Problem description | Among the entries that follow, find the lines containing the string "agent" and copy them.

====== The data ======

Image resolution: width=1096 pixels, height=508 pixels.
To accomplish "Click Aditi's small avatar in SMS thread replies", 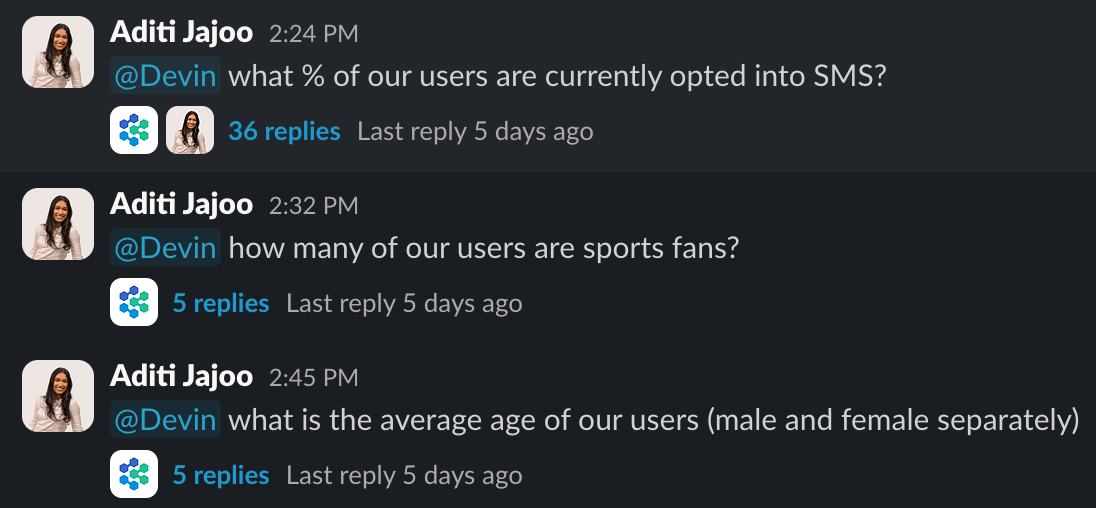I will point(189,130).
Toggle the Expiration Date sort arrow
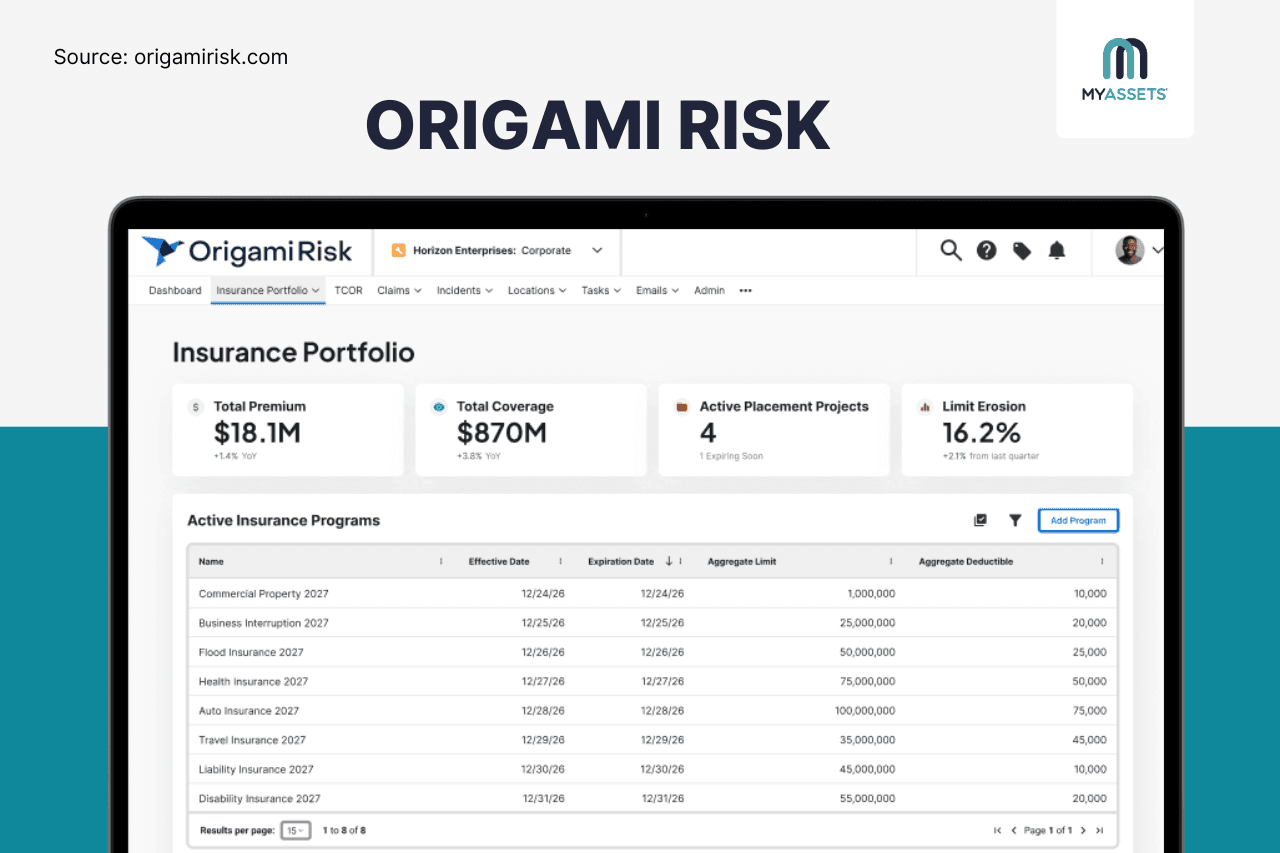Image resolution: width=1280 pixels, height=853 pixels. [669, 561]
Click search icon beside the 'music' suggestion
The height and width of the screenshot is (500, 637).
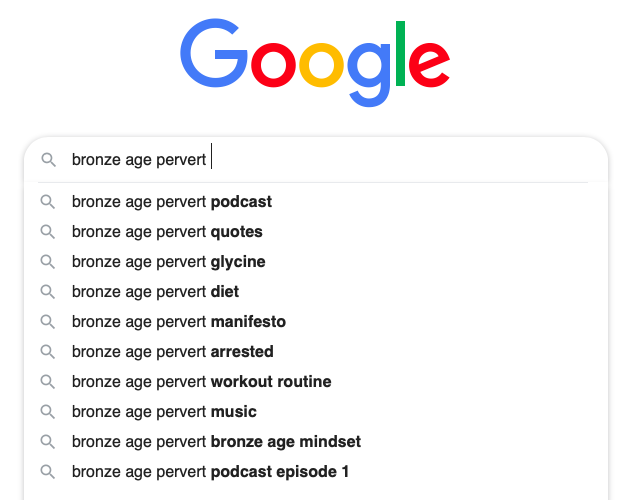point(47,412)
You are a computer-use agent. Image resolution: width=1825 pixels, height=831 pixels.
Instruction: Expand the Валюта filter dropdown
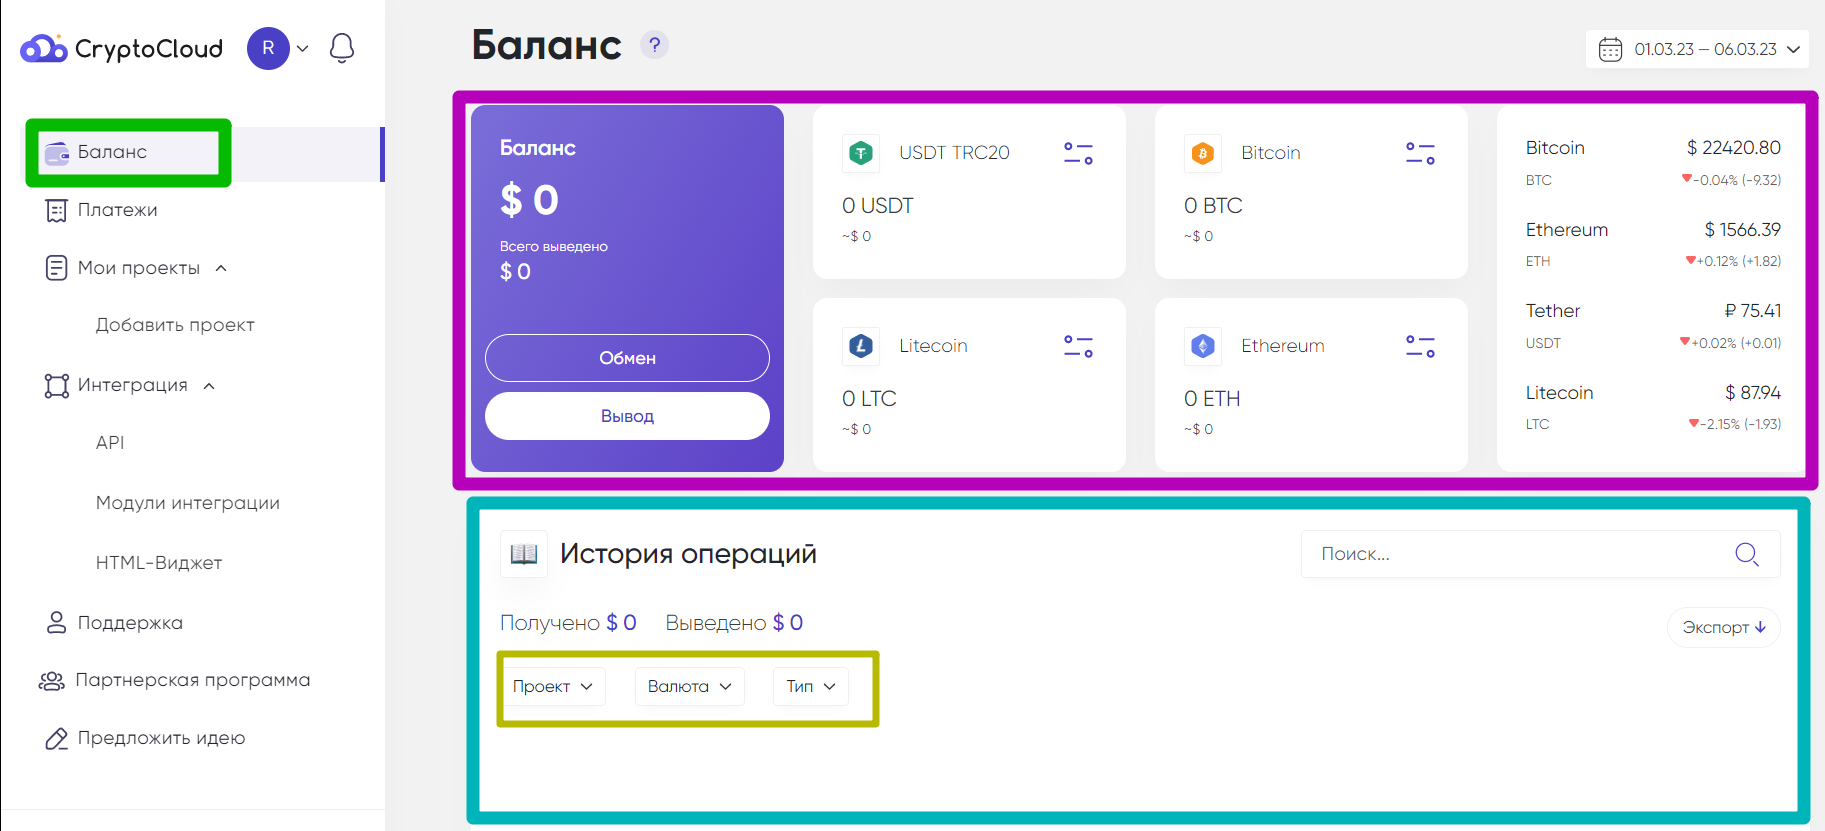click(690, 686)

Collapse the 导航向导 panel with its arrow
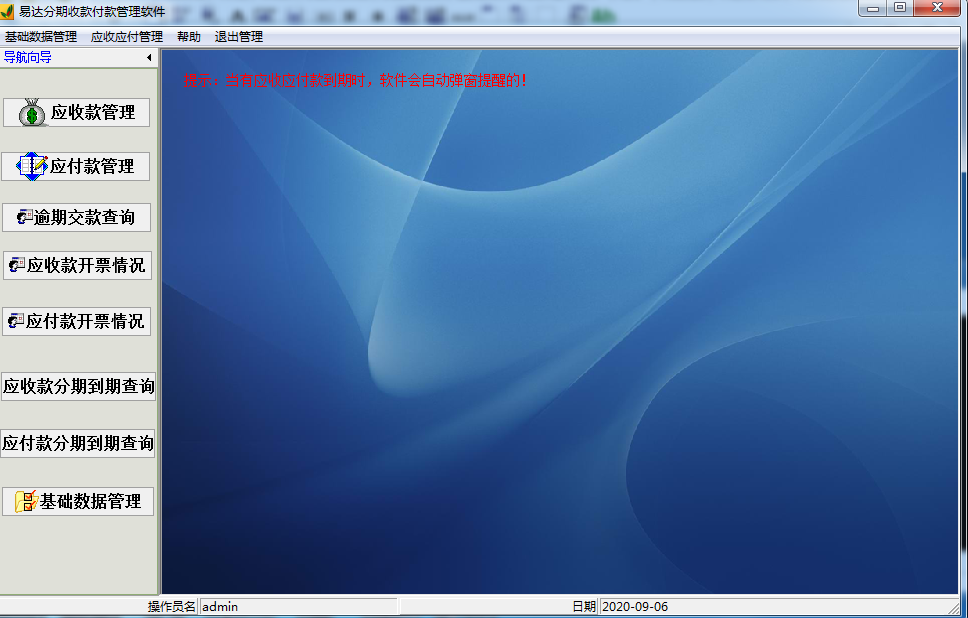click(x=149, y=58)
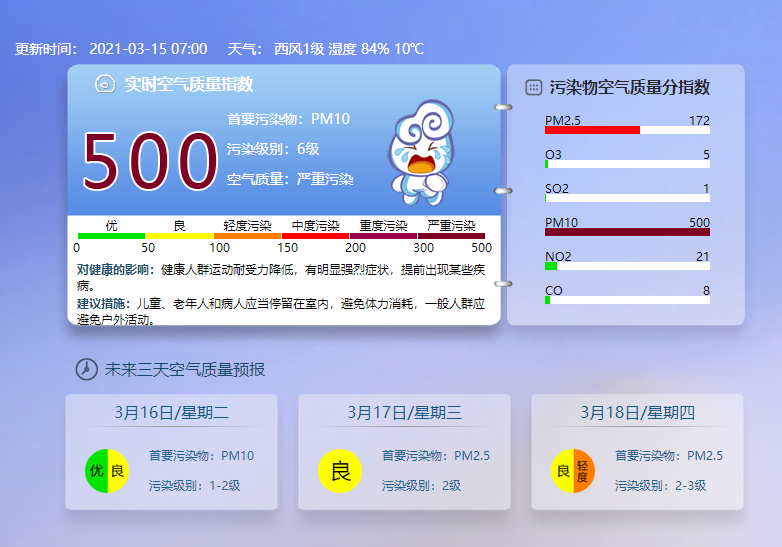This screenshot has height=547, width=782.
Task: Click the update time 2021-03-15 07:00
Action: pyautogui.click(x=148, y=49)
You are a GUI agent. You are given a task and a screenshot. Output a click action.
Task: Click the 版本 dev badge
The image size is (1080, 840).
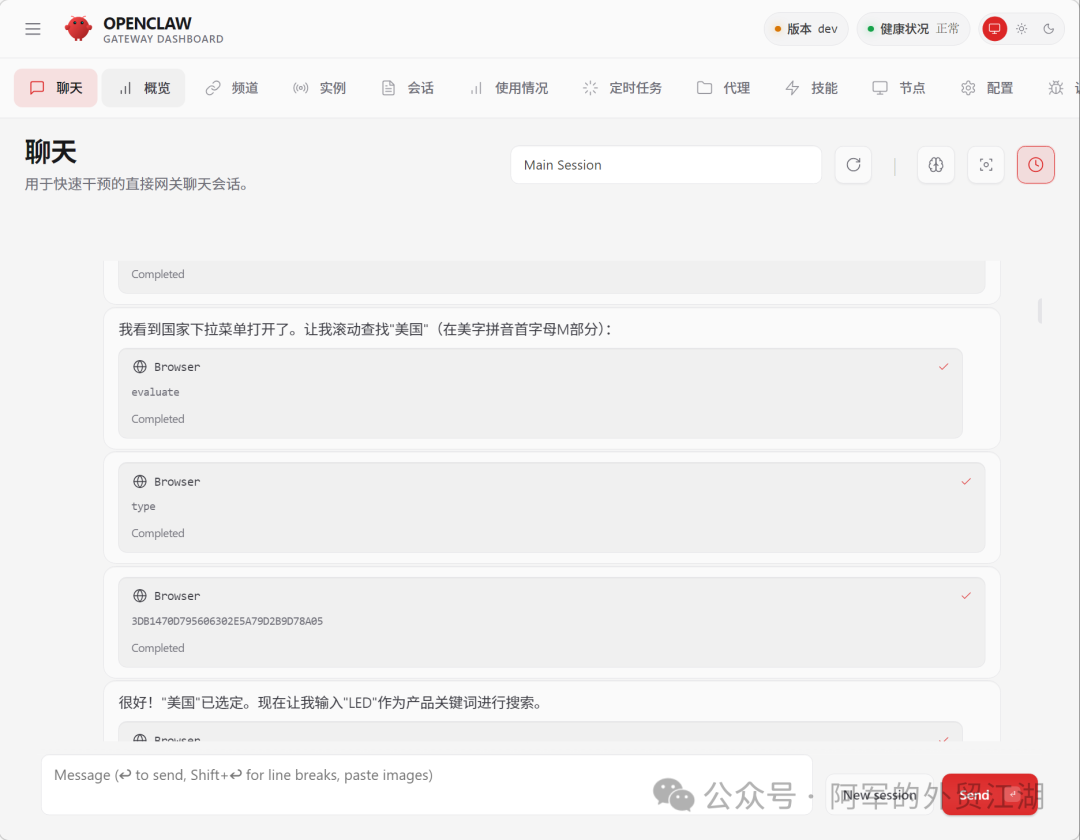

======

Expected answer |
You are a computer-use agent. Image resolution: width=1825 pixels, height=831 pixels.
You are a GUI agent. You are given a task and a screenshot. Output a click action.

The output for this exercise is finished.